В литературном процессе начала двухтысячных нередко возникают дискуссии на тему переосмысления образов Достоевского в современной прозе. Многие прозаики берутся за нелёгкое дело переноса его сюжетов и персонажей в контекст наших дней, но, на мой взгляд, результат переноса выглядит то несколько натужным, то слегка наигранным. Не хватает честности. Нет, даже так – авторам не хватает веры.
И вот, передо мной роман Натальи Шуниной «Ковчег Иоффа», где создатель нарративного пространства не уверяет меня, читателя, в том, что я сейчас окунусь в мир, который бы описал нам нынешний Достоевский. Автор не уверяет, он – сам верит. И этот интуитивный, я бы сказала, неосознанный приём немедленно срабатывает.
Пожалуй, Фёдор Михайлович искренне удивился бы, узнай он, в какие обстоятельства Наталья Шунина поместила тех, чьими прототипами являются герои его бессмертных романов. Эзотерические школы, семинары энергопостов, государственные структуры и секты – вот среди чего приходится искать в себе Бога персонажам «Ковчега Иоффа».
# # # #
ЗАДАНИЯ:
• 1. Изложите содержание фрагмента текста в двух предложениях.
• 2. Как называется роман Натальи Шуниной, о котором говорится во фрагменте текста?
• 3. Назовите все обстоятельства, среди которых, согласно фрагменту текста, персонажам «Ковчега Иоффа» приходится искать в себе Бога.
Далее идут строки — самостоятельный материал, не связанный с фрагментом текста.

РАЗДЕЛ НАБОРА ДАННЫХ:
# # # #
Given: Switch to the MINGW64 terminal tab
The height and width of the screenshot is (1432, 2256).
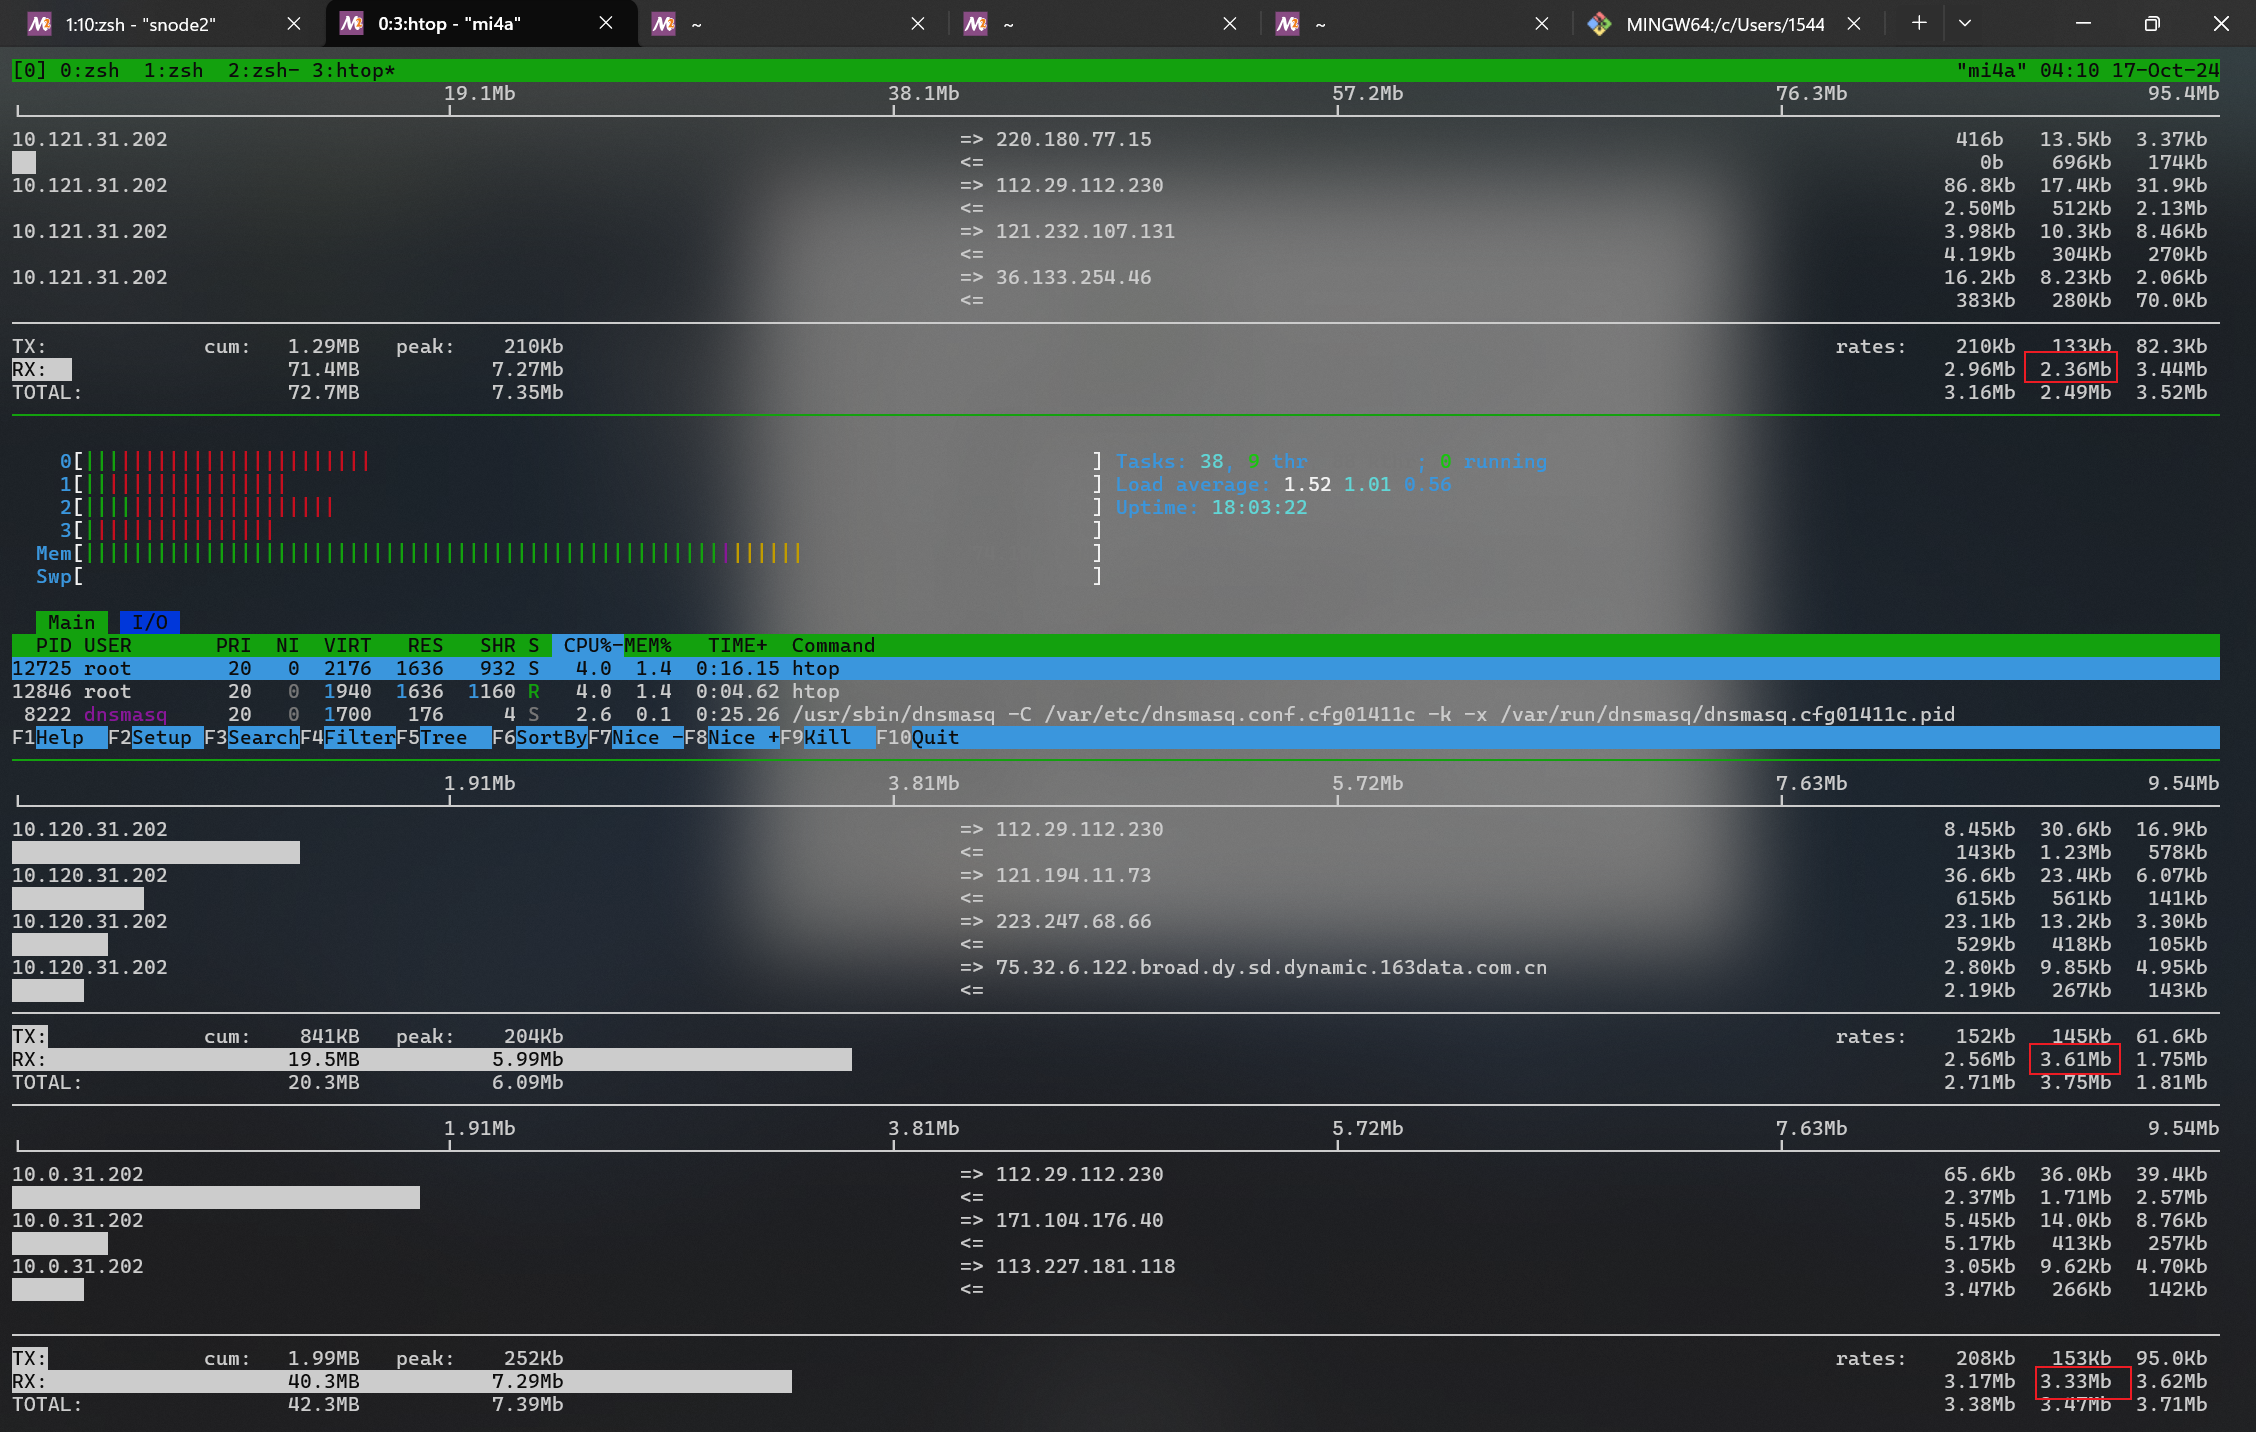Looking at the screenshot, I should point(1724,24).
# # # #
ОТВЕТЫ К ЗАДАНИЯМ:
• 1. По мнению автора, многие прозаики переносят сюжеты и персонажей Достоевского в наши дни, но результат выглядит натужным или наигранным, а самим авторам не хватает веры. Иначе обстоит дело с романом Натальи Шуниной «Ковчег Иоффа»: его создатель сам верит в свой мир, а персонажи, прототипами которых являются герои Достоевского, ищут в себе Бога среди эзотерических школ, семинаров энергопостов, государственных структур и сект.

• 2. «Ковчег Иоффа».

• 3. Эзотерические школы, семинары энергопостов, государственные структуры и секты.